Problem description =>
Retype the material word for word, from its beginning through the line containing "title-bar: Canon Printer Préférences de l'impressio… is", including that line.

Top of Provided information

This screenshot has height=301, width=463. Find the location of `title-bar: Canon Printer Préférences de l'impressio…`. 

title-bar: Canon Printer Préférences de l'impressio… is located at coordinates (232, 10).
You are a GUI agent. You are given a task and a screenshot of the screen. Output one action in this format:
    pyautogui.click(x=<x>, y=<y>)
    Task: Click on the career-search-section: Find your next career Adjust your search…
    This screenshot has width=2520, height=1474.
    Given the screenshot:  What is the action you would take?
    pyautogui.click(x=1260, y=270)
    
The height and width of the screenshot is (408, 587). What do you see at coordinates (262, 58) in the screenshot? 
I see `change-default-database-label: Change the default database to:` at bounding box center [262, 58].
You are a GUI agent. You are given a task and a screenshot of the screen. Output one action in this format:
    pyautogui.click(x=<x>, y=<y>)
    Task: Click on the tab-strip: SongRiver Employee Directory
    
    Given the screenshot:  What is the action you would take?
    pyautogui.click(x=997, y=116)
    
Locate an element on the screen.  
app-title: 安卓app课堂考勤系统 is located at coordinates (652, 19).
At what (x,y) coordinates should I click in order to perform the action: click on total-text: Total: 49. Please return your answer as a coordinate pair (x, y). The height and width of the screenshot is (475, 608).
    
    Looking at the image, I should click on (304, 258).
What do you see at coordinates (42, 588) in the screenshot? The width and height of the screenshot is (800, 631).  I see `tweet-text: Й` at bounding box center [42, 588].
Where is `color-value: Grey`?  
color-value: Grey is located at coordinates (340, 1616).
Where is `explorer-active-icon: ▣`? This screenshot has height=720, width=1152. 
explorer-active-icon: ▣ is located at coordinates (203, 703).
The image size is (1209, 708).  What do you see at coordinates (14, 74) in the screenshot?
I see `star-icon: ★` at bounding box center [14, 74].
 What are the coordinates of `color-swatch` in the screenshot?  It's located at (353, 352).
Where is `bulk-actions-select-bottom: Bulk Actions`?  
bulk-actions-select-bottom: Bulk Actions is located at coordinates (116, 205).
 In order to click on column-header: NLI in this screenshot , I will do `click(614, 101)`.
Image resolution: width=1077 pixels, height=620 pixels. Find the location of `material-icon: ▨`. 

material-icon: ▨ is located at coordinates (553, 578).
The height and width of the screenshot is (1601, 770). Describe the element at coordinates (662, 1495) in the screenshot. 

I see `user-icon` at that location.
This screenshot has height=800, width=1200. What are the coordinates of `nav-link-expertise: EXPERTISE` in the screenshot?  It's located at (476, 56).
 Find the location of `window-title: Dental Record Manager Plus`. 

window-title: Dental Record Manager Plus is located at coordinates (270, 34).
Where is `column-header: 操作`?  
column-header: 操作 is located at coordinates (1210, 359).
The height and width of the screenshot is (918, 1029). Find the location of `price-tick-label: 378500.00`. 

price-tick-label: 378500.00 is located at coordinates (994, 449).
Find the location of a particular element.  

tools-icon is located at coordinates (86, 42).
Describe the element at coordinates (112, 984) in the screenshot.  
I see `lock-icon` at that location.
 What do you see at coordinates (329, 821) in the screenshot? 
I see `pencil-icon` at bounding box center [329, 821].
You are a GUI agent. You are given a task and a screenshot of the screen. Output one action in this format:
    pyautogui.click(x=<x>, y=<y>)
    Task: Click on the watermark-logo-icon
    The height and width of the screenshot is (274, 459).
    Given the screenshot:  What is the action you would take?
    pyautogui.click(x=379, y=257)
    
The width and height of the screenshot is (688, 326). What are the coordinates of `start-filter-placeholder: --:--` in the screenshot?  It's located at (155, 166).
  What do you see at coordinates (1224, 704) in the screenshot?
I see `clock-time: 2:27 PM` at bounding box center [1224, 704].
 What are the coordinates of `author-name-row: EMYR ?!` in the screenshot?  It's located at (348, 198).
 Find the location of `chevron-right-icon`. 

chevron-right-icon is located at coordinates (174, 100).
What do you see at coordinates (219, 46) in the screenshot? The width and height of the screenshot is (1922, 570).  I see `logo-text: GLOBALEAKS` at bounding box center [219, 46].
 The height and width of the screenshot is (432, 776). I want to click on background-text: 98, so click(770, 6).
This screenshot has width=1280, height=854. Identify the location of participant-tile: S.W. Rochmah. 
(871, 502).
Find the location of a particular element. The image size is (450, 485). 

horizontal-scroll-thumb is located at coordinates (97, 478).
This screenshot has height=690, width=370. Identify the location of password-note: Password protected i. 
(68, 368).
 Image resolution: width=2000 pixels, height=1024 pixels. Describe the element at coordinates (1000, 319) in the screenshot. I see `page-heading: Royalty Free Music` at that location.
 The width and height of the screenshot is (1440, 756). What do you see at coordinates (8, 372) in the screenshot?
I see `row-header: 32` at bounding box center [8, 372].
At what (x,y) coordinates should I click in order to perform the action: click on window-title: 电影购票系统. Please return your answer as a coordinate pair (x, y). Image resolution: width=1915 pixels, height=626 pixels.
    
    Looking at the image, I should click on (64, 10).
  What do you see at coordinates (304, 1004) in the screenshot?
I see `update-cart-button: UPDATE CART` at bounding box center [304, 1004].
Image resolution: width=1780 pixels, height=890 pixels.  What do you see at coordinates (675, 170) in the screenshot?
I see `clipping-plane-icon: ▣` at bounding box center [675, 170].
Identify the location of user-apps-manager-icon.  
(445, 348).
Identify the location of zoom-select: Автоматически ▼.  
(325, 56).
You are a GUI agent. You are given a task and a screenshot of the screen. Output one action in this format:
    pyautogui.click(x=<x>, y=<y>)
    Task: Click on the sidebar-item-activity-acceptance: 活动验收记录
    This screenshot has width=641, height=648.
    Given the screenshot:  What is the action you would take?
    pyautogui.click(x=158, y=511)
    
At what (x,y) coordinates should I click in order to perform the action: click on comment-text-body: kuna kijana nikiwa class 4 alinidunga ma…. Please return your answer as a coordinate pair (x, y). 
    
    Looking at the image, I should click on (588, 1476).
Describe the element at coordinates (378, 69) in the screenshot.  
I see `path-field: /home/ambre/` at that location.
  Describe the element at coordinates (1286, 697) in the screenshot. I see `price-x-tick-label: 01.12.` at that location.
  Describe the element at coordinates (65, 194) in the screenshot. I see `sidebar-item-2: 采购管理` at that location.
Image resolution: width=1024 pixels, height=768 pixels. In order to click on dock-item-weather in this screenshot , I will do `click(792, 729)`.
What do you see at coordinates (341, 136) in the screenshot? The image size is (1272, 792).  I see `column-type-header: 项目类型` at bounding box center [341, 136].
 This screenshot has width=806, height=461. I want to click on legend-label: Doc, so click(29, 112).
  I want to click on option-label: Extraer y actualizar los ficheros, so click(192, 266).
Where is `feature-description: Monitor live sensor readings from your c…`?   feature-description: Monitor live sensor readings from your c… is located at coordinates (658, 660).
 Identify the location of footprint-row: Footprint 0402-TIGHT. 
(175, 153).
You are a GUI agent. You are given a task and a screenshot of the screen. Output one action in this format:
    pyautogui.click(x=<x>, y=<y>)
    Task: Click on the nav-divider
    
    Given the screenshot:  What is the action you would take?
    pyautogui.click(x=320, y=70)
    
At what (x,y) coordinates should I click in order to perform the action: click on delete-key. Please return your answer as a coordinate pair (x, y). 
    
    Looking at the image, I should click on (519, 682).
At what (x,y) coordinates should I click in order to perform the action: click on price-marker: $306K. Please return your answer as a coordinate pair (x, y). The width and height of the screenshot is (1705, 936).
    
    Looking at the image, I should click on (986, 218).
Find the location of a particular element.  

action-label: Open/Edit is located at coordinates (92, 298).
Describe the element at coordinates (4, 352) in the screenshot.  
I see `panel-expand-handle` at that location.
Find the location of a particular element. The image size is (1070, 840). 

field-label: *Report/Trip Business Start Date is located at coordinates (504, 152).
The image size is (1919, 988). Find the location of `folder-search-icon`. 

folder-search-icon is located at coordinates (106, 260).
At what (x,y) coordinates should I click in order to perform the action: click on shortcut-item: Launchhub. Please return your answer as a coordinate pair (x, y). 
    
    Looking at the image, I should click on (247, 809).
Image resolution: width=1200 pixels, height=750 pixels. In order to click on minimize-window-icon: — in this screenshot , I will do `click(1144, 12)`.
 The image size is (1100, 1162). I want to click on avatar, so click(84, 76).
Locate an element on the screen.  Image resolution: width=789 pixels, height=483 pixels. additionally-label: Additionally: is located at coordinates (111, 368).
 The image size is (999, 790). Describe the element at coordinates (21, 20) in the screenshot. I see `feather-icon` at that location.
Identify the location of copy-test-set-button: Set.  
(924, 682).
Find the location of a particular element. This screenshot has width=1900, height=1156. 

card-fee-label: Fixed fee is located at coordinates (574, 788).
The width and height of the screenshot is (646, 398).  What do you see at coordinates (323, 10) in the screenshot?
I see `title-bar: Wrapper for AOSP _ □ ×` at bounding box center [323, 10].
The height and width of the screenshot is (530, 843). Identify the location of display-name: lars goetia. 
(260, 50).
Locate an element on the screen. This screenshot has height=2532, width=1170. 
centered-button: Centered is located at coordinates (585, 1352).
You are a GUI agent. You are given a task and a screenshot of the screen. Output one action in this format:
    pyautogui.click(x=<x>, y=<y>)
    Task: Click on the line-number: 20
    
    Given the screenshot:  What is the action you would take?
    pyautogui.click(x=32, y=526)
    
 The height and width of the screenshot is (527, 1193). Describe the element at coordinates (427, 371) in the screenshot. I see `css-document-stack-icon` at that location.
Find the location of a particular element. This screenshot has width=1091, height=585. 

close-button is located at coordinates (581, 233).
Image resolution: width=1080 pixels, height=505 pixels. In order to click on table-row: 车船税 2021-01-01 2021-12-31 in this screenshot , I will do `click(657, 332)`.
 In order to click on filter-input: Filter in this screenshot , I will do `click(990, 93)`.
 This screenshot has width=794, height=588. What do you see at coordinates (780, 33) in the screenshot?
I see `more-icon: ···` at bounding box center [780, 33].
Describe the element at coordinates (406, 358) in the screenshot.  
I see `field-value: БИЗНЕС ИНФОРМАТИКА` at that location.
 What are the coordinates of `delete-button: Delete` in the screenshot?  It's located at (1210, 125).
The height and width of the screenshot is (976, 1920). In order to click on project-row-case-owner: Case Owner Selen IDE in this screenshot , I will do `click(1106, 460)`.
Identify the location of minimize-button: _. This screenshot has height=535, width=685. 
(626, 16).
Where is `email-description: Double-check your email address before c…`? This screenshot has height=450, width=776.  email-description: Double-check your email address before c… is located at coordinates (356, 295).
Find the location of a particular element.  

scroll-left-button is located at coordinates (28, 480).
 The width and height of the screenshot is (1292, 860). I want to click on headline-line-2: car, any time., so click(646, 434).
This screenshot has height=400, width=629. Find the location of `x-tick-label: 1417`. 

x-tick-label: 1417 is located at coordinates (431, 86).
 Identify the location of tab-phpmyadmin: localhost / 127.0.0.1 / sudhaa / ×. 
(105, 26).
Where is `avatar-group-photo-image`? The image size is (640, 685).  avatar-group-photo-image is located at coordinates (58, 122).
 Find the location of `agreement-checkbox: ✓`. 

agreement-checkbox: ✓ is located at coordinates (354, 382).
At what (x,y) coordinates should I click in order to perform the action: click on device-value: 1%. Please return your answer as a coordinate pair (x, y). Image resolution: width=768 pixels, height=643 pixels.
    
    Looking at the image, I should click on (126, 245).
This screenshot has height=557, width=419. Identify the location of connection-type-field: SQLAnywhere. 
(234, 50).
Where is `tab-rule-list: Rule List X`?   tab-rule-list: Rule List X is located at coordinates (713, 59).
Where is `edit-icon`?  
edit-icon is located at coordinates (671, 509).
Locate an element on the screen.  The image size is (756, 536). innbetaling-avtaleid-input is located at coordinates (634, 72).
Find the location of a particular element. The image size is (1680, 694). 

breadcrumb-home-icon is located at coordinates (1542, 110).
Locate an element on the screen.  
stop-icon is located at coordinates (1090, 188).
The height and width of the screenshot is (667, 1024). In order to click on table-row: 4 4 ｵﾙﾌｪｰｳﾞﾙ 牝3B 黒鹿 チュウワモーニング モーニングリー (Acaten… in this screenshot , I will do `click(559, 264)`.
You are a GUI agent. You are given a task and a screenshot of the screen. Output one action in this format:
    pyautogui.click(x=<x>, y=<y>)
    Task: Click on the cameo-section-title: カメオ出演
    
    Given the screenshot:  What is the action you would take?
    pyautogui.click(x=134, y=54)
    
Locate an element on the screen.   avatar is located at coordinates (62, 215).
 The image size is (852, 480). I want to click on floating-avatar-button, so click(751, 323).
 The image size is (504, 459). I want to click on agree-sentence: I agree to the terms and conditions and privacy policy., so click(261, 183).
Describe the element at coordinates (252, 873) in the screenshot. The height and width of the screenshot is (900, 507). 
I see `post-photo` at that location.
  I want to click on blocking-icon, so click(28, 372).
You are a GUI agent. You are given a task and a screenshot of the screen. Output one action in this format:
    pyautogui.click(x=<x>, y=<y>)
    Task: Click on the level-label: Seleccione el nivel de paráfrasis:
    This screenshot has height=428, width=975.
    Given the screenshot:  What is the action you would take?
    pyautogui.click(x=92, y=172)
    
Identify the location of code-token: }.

Bottom of Provided information

Output for this exercise =>
This screenshot has height=301, width=463. Find the location of `title-bar: Canon Printer Préférences de l'impressio…`. 

title-bar: Canon Printer Préférences de l'impressio… is located at coordinates (232, 10).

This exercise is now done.